Work order
After finding the line containing "Toggle the crossed-out speech bubble icon" below, please output that line and each following one through the line containing "Expand the 朕的三個關鍵字", exactly as written.

━━━━━ Source information

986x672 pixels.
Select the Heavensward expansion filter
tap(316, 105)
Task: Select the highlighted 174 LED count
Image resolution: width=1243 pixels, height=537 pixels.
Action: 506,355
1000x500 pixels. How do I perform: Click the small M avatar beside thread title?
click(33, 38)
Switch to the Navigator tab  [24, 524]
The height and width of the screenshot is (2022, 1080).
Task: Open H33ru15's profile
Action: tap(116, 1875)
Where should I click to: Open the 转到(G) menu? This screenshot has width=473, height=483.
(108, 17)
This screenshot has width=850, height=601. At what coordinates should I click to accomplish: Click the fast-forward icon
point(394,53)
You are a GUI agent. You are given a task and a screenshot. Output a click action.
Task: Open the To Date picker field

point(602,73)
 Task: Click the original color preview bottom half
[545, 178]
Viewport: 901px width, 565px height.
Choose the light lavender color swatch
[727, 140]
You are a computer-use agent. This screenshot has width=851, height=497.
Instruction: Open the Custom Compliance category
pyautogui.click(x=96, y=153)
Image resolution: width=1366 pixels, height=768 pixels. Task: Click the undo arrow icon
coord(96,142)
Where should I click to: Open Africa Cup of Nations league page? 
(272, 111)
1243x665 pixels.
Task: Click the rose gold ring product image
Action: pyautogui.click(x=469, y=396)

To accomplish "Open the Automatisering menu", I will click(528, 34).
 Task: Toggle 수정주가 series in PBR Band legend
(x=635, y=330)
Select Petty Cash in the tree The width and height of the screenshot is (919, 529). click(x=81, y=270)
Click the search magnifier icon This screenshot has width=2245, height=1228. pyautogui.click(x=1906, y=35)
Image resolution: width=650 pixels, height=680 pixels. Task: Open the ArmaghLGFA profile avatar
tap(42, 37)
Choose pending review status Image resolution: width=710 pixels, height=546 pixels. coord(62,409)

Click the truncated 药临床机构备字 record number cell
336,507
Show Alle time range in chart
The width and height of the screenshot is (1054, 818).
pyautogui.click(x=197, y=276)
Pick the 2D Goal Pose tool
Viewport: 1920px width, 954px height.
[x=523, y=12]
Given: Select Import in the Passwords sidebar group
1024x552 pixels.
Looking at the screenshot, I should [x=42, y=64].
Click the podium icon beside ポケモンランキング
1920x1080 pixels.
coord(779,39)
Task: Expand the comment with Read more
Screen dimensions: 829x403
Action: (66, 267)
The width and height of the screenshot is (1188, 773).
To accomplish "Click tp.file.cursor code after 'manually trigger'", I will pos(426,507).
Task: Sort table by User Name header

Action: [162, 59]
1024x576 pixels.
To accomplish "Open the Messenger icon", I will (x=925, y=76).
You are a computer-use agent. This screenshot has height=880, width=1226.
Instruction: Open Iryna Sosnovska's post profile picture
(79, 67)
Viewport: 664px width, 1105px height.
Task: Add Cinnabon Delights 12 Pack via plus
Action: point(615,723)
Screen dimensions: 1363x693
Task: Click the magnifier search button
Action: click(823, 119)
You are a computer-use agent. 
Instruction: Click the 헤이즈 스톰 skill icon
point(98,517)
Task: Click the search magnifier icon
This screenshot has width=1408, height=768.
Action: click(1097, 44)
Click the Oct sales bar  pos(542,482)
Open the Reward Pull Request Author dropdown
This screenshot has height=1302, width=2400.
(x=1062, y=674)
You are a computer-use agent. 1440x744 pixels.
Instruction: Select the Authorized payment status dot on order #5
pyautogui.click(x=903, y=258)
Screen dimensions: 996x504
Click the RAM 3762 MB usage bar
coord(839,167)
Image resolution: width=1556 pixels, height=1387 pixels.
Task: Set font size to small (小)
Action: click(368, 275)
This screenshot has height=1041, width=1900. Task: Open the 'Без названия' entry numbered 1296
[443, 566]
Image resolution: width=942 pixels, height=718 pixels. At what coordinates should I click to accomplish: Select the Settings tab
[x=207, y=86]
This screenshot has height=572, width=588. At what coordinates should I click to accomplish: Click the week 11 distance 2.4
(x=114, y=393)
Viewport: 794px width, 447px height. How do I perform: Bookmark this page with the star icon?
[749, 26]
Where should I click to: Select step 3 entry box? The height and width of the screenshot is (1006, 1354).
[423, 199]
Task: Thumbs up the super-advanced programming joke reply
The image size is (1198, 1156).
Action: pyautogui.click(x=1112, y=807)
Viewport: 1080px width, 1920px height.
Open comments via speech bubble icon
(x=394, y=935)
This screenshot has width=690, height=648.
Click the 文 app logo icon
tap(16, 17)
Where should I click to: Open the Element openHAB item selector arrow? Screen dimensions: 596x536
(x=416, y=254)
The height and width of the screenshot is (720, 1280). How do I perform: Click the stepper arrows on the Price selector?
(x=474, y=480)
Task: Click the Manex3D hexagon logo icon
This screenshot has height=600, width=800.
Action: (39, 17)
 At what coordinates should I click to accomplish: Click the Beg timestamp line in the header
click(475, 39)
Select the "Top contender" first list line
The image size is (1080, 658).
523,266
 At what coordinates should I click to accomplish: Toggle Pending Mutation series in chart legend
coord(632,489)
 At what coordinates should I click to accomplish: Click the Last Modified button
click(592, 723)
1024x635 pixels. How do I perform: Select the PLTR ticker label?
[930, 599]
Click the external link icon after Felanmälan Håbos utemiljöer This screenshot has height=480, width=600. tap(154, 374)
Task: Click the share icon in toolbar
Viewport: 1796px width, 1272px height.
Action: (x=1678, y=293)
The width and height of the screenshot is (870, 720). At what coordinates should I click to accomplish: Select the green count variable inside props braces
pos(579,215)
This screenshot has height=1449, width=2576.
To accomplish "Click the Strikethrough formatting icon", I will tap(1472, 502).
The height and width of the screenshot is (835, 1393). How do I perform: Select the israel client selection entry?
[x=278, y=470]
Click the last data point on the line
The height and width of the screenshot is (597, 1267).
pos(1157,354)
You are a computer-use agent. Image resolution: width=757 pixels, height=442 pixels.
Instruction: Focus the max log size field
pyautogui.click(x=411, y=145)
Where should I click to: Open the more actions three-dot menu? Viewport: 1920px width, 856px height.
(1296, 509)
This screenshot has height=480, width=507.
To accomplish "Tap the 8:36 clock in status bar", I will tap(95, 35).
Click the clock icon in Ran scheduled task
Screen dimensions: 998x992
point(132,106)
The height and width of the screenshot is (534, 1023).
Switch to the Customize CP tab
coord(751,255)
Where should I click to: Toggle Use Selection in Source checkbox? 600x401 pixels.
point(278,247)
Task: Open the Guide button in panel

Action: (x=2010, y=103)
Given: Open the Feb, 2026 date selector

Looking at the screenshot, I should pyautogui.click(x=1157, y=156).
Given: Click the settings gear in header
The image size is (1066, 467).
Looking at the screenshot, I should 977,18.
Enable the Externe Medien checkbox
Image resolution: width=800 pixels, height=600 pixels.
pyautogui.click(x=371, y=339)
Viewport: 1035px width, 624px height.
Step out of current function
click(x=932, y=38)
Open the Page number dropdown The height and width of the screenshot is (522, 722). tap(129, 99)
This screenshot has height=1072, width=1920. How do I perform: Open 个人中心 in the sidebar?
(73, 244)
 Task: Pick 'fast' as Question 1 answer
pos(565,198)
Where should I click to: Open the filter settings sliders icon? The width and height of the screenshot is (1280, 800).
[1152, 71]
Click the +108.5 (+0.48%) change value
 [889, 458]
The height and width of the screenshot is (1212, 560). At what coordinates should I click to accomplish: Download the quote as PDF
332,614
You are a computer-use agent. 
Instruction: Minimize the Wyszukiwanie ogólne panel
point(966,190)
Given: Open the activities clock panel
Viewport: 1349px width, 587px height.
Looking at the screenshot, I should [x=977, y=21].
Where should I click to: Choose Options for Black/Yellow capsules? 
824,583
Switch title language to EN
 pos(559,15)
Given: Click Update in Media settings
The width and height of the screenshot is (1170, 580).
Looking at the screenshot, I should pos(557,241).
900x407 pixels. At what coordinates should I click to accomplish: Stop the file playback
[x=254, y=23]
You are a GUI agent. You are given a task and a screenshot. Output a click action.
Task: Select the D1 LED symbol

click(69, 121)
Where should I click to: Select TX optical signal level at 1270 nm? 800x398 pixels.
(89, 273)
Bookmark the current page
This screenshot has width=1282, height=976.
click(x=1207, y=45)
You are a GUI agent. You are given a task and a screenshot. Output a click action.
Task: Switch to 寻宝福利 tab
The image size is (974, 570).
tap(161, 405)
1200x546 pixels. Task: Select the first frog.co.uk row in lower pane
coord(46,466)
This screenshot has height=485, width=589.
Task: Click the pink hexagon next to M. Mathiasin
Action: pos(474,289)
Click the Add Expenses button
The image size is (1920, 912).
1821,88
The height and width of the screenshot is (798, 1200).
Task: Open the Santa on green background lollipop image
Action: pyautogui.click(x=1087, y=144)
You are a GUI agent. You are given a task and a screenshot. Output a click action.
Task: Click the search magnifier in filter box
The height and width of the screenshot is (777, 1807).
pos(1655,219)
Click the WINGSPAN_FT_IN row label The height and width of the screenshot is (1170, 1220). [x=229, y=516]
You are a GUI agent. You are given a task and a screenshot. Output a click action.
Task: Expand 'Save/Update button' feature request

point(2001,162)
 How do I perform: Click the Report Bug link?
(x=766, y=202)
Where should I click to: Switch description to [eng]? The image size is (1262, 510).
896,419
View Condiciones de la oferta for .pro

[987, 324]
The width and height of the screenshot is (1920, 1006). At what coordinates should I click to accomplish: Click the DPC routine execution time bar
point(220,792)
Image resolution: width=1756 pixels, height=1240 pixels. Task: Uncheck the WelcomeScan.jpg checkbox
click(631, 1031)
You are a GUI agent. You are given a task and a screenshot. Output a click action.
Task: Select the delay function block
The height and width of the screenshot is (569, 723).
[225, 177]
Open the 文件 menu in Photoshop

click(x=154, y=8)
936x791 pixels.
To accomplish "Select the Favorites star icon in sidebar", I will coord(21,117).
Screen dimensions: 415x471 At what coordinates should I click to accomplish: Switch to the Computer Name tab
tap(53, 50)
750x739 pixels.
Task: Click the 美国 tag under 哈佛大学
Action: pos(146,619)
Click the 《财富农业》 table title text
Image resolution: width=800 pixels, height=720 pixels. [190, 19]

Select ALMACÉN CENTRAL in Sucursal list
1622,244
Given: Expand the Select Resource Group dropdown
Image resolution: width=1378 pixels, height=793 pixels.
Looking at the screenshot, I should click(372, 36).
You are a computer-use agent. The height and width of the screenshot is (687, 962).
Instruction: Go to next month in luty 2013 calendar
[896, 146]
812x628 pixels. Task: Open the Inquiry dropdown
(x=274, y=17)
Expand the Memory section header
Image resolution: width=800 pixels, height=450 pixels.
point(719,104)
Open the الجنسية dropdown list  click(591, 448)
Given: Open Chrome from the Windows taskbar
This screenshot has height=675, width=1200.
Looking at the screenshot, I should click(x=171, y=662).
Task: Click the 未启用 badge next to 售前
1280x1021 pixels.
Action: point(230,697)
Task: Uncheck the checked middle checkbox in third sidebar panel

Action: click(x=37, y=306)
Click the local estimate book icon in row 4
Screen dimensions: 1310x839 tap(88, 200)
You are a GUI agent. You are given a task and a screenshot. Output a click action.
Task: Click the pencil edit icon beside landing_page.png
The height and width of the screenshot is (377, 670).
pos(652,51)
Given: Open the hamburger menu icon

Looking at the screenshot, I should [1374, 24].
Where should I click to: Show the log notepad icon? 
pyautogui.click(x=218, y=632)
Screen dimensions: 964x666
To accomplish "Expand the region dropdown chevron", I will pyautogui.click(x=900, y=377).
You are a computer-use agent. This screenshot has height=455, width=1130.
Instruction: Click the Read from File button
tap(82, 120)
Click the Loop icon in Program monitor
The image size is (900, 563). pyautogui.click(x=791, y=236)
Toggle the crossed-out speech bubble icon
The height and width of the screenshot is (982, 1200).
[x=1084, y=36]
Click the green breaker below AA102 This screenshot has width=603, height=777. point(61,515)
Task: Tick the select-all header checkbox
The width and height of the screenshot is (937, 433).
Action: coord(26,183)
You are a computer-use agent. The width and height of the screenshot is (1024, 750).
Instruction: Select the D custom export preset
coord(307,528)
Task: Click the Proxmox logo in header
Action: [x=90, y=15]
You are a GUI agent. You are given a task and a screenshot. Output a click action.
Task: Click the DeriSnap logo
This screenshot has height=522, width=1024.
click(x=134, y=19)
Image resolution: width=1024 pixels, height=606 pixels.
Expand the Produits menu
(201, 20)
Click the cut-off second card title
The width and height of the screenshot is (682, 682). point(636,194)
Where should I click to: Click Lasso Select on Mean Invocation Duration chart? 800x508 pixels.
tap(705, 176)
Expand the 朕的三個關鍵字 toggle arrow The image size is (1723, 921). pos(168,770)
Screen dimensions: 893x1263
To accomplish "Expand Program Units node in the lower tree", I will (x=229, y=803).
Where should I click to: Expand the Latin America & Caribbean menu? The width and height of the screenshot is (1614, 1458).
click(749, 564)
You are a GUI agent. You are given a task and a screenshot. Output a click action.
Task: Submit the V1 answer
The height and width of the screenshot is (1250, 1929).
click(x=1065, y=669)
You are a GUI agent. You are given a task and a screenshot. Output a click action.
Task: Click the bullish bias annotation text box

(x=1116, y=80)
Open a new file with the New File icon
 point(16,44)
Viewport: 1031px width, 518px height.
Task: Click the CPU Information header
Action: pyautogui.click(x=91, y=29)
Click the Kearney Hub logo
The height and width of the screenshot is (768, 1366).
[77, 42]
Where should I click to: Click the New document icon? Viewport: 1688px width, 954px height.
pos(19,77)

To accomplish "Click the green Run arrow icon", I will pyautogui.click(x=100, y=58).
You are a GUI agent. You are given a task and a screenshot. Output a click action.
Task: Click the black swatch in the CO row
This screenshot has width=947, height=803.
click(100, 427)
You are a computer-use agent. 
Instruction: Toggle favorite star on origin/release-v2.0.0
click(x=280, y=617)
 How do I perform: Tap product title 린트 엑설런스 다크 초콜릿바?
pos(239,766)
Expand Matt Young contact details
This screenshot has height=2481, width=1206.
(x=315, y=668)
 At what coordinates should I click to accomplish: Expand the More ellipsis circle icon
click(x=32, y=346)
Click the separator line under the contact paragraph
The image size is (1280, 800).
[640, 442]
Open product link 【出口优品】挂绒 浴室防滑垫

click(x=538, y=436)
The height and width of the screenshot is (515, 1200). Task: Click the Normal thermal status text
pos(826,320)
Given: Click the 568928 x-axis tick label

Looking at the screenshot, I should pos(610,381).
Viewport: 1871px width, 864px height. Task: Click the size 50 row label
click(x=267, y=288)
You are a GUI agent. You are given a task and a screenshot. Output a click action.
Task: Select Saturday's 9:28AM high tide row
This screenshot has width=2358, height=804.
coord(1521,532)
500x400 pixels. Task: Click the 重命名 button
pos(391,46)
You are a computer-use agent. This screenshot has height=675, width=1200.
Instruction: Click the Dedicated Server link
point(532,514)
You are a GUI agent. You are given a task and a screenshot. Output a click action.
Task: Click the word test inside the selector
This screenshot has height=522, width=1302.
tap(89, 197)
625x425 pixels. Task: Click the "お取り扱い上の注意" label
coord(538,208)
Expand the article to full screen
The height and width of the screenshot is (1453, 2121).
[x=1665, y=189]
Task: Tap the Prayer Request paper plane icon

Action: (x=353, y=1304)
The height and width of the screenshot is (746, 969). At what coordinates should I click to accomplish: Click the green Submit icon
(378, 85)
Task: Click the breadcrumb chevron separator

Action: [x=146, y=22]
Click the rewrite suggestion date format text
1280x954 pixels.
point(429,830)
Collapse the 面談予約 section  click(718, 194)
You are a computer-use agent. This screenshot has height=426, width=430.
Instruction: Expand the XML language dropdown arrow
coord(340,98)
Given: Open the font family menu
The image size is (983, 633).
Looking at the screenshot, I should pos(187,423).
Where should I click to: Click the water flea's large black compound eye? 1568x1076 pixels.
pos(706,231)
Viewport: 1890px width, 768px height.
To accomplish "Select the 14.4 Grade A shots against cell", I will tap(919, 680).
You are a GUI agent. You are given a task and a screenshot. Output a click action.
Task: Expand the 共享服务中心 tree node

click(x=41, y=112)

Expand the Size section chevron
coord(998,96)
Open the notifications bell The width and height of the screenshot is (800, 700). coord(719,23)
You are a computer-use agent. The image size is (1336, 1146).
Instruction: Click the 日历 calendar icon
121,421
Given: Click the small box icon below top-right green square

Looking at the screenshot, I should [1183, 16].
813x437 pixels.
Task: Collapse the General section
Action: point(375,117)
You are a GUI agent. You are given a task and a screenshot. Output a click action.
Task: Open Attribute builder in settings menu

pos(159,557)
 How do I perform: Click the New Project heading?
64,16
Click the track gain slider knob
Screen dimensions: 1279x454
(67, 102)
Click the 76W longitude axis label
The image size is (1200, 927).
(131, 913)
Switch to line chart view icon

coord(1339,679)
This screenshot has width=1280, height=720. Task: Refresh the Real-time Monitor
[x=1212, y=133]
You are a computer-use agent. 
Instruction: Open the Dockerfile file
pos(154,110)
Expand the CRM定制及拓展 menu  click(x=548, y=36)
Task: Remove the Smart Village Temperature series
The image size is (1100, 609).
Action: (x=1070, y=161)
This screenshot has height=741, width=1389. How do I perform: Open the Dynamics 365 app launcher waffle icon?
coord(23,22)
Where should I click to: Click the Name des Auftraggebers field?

━━━━━━━━━━

Expected answer
Toggle the crossed-out speech bubble icon
The height and width of the screenshot is (982, 1200).
[x=1084, y=36]
Click the green breaker below AA102 This screenshot has width=603, height=777. point(61,515)
Task: Tick the select-all header checkbox
The width and height of the screenshot is (937, 433).
Action: coord(26,183)
You are a computer-use agent. The width and height of the screenshot is (1024, 750).
Instruction: Select the D custom export preset
coord(307,528)
Task: Click the Proxmox logo in header
Action: [x=90, y=15]
You are a GUI agent. You are given a task and a screenshot. Output a click action.
Task: Click the DeriSnap logo
This screenshot has height=522, width=1024.
click(x=134, y=19)
Image resolution: width=1024 pixels, height=606 pixels.
Expand the Produits menu
(201, 20)
Click the cut-off second card title
The width and height of the screenshot is (682, 682). point(636,194)
Where should I click to: Click Lasso Select on Mean Invocation Duration chart? 800x508 pixels.
tap(705, 176)
Expand the 朕的三個關鍵字 toggle arrow The image size is (1723, 921). pos(168,770)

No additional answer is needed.